Acknowledgments. The authors gratefully acknowledge the support and assistance provided by individuals at the following state human immunodeficiency virus (HIV)/AIDS and cancer registries: Colorado, Connecticut, District of Columbia, Georgia, Louisiana, Maryland, Michigan, New Jersey, New York, North Carolina, Puerto Rico, and Texas. We also thank Timothy McNeel at Information Management Services for programming support.

Disclaimer. The views expressed in this article are those of the authors and should not be interpreted to reflect the views or official policies of the National Cancer Institute (NCI), Centers for Disease Control and Prevention (CDC), or the Department of Health and Human Services, HIV/AIDS or cancer registries, or their contractors, nor does the mention of trade names, commercial practices, or organizations imply endorsement by the US government.
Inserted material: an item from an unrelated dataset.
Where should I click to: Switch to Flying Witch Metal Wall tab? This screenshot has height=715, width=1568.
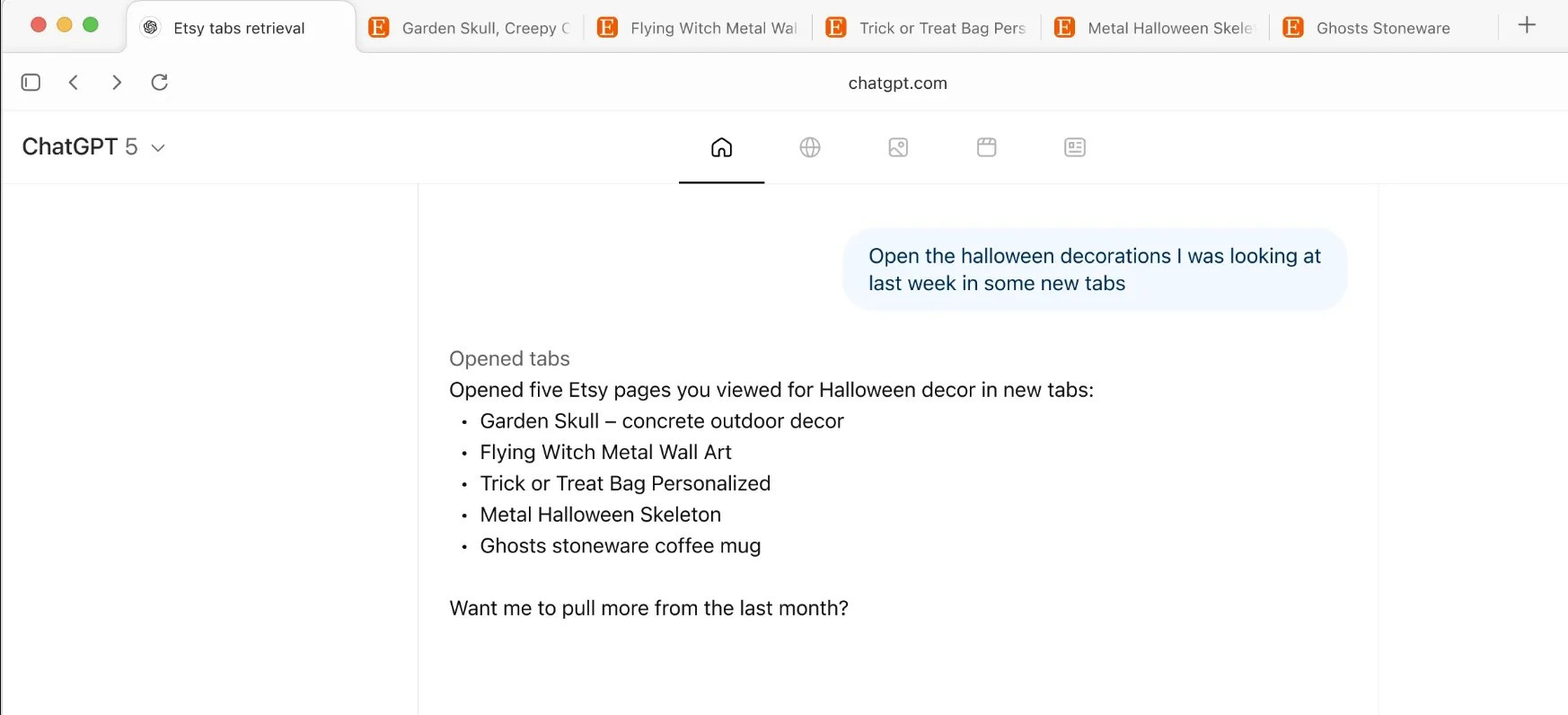[x=700, y=28]
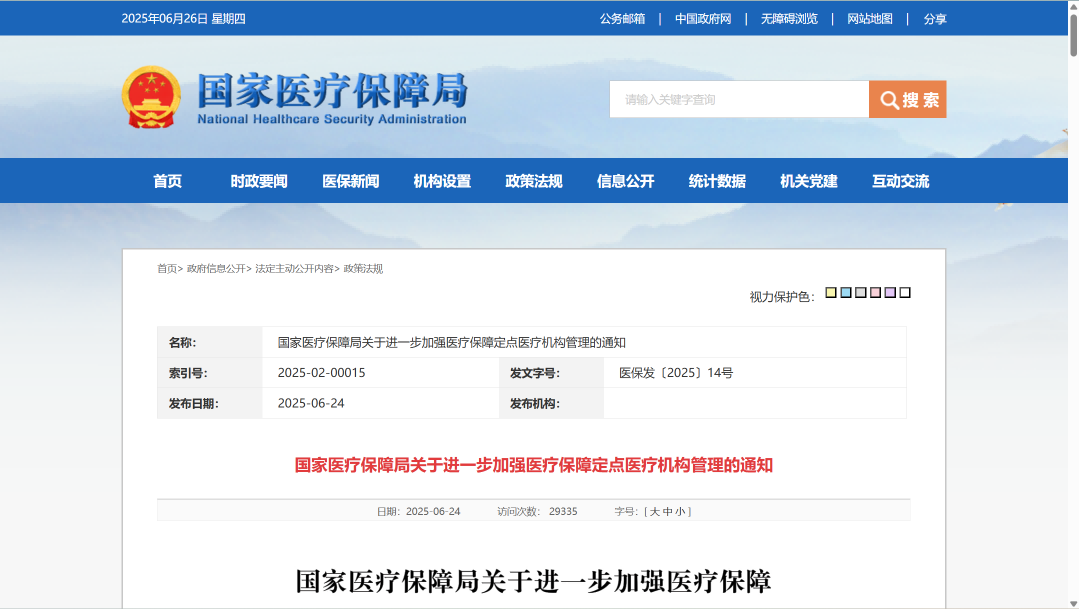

Financial support. This research was supported, in part, by the Intramural Research Program of the NCI. The following cancer registries were supported by the cooperative agreement funded by the Center for Disease Control (CDC) National Program of Cancer Registries: Colorado (NU58DP006347-01), Georgia (5U58DP003875-01), Louisiana (NU58DP006332-03-00), Maryland (NU58DP006333), Michigan (17NU58DP006334), New Jersey (NU58/DP003931-05-00), New York (6NU58/DP006309), North Carolina (1NU58DP006281), and Texas (1NU58DP006308). The District of Columbia is supported by CDC cooperative agreement DP006302. The following cancer registries were supported by the Surveillance, Epidemiology, and End Results (SEER) Program of the National Cancer Institute (NCI): Connecticut (HHSN261201800002I), Louisiana (HHSN261201800007I/ HHSN26100002), New York (HHSN261201800009I), and New Jersey (HHSN261201300021I, N01-PC-2013-00021). The New Jersey State Cancer Registry was also supported by the State of New Jersey, the Maryland Cancer Registry was supported by the State of Maryland and the Maryland Cigarette Restitution Fund, the Louisiana Tumor Registry was also supported by the State of Louisiana (0587200015), and the New York State Cancer Registry was also supported by the State of New York. The following HIV registries were supported by the HIV Incidence and Case Surveillance Branch of the CDC National HIV Surveillance Systems: Colorado (NU62PS003960), Connecticut (5U62PS001005-05), Louisiana (NU62PS924522-02-00), Michigan (U62PS004011-02), New Jersey (U62PS004001-2), New York (NU62PS924546-02-00; PS18-1802: Integrated HIV Surveillance and Prevention Programs for Health Departments, National Center for HIV, Viral Hepatitis, STD, and TB Prevention). A. F. R. was supported, in part, by the National Institutes of Health/NCI-funded Johns Hopkins Specialized Programs of Research Excellence in Cervical Cancer (P50CA098252-16).

Potential conflicts of interest. All authors: No reported conflicts of interest. All authors have submitted the ICMJE Form for Disclosure of Potential Conflicts of Interest. Conflicts that the editors consider relevant to the content of the manuscript have been disclosed.